PIONEER EVENING FROLICS, SOCIAL PARTIES, PLAYS, AND AMUSEMENTS-HOW THE PIONEER AND EARLY SETTLERS MADE THEIR LOG CABINS MERRY WITH SIMPLE, PRIMITIVE ENJOYMENTS


In the pioneer days newspapers were few, dear, printed on coarse paper, and small. Books were scarce, only occasional preaching, no public lectures, and but few public meetings, excepting the annual Fourth of July celebration, when all the patriots assembled to hear the Declaration of Independence read. The pioneer and his family had to have fun. The common saying of that day was that " all work and no play makes Jack a dull boy." As a rule, out- side of the villages, everybody lived in log cabins, and were bound together by mutual dependence and acts of neighborly kindness. At every cabin the latch-string was always out. The young ladies of the " upper ten" learned music, but it was the humming of to "knit and spin;" their piano was a loom, their sunshade a broom, and their novel a Bible.

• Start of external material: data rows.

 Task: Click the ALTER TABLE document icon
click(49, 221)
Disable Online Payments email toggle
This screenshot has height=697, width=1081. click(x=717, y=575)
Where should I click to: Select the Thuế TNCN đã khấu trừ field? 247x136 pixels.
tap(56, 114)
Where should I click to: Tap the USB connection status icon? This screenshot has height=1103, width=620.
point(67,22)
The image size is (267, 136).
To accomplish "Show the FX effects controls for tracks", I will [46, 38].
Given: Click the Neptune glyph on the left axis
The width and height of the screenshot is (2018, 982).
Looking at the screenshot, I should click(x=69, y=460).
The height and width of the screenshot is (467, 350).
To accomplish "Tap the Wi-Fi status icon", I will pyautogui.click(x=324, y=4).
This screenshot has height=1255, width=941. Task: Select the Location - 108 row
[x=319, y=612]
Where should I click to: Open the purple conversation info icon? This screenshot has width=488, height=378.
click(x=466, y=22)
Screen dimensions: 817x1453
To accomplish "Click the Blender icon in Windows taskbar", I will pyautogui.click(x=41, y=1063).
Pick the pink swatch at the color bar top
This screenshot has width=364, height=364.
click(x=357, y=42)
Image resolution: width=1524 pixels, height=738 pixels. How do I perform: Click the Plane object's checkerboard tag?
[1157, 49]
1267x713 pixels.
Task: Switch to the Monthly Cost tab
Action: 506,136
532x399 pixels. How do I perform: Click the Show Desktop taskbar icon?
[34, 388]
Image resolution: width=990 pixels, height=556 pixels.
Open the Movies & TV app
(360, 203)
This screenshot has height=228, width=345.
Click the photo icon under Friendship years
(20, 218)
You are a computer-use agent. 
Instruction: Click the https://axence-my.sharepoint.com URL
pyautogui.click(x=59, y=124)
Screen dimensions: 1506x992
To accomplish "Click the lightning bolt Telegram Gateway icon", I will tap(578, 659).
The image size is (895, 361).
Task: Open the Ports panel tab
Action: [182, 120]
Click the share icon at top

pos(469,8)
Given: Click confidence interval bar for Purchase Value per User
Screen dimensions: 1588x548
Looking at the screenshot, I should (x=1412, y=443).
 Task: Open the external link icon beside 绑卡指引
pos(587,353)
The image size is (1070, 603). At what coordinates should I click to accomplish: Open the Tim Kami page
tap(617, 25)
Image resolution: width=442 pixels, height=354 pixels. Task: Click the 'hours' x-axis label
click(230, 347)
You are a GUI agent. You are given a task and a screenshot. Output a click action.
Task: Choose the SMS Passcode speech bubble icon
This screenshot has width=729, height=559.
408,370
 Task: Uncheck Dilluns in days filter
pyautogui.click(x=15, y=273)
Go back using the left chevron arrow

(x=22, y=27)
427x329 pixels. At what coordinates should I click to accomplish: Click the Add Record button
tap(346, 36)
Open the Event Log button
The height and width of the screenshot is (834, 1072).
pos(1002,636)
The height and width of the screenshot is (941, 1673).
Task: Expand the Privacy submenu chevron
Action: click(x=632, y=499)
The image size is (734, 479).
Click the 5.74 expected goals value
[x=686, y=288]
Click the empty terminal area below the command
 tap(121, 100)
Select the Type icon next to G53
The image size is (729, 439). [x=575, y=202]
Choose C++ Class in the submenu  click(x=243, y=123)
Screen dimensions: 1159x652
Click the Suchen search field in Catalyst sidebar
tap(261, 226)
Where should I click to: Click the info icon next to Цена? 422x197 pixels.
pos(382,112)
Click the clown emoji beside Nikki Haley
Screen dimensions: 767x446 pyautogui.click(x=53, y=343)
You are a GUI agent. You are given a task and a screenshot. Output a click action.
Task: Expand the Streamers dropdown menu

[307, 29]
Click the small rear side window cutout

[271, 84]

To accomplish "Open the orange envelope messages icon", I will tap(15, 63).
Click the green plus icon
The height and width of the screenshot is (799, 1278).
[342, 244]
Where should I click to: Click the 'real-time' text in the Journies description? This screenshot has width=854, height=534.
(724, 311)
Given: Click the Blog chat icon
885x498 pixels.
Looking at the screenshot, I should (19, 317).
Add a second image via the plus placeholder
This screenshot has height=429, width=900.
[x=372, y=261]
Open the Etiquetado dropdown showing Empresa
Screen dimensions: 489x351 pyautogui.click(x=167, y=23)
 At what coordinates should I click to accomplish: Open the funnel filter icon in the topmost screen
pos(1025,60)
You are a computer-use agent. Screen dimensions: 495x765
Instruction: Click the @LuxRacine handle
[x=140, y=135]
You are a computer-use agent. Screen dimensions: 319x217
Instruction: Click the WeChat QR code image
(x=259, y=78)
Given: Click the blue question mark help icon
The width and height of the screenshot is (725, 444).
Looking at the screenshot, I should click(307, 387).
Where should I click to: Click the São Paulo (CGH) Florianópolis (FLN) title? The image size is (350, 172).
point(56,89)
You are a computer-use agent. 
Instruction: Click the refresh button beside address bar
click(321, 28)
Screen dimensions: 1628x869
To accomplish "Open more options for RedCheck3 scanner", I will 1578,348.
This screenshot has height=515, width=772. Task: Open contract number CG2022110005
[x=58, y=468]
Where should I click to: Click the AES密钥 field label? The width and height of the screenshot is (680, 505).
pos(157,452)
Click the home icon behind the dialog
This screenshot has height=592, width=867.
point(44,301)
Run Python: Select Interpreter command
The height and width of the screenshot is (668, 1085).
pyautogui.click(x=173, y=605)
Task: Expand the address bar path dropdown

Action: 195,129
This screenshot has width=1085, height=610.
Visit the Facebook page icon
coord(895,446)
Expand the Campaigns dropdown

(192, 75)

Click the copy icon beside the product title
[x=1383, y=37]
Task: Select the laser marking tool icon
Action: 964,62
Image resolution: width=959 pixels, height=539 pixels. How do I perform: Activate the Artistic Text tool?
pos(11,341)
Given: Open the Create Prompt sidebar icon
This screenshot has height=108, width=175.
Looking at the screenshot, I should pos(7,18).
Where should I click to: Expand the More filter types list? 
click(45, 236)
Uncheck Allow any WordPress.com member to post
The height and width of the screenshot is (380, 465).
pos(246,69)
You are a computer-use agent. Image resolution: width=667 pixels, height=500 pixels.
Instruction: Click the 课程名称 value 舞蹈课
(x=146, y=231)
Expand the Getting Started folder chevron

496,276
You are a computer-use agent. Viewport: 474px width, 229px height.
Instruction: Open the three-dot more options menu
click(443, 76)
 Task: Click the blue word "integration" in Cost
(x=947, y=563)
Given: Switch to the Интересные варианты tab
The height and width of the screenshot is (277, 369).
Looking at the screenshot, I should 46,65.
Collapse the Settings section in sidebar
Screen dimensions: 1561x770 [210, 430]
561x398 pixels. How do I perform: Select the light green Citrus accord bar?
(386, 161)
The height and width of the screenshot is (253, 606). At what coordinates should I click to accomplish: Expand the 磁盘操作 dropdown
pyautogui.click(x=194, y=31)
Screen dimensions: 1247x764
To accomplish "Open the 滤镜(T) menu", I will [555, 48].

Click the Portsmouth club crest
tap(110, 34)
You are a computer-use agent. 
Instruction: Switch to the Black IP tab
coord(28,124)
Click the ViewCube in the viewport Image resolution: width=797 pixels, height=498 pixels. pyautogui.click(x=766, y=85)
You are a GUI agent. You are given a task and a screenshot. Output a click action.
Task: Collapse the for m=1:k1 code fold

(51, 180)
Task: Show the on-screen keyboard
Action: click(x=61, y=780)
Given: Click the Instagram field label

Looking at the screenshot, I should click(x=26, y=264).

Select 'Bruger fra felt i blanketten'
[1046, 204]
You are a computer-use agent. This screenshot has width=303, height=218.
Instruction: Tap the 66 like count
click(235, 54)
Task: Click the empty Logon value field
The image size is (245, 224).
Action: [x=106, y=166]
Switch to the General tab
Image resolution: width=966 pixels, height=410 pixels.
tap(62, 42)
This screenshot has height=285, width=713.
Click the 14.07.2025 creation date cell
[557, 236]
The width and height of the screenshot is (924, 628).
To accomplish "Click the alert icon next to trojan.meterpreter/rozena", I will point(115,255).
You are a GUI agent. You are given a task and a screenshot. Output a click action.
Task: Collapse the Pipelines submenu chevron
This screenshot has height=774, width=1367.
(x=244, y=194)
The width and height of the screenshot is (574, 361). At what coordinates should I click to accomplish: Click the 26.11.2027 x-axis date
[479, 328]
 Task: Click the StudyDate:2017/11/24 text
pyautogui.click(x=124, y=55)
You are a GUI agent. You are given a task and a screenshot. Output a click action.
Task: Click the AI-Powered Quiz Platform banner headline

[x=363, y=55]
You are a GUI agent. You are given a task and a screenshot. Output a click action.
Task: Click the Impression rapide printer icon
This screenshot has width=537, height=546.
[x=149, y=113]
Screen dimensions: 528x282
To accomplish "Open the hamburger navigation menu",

A young gentleman or lady was then as proud of his or her new suit, woven by a sister or a mother on her own loom, as proud could be, and these new suits or "best clothes" were always worn to evening frolics. Social parties among the young were called " kissing parties," because in all the plays, either as a penalty or as part of the play, all the girls who joined in the amusement had to be kissed by some one of the boys. The girls, of course, objected to the kissing; but then they were gentle, pretty, and witty, and the sweetest and best girls the world ever knew. This was true, for I attended these parties and kissed some girls myself. To the boys and girls of that period-


" The earth was like a garden then, And life seemed like a show, For the air was rife with fragrance, The sky was all rainbow, And the heart was warm and joyous; Each lad had native grace, Sly Cupid planted blushes then On every virgin's face."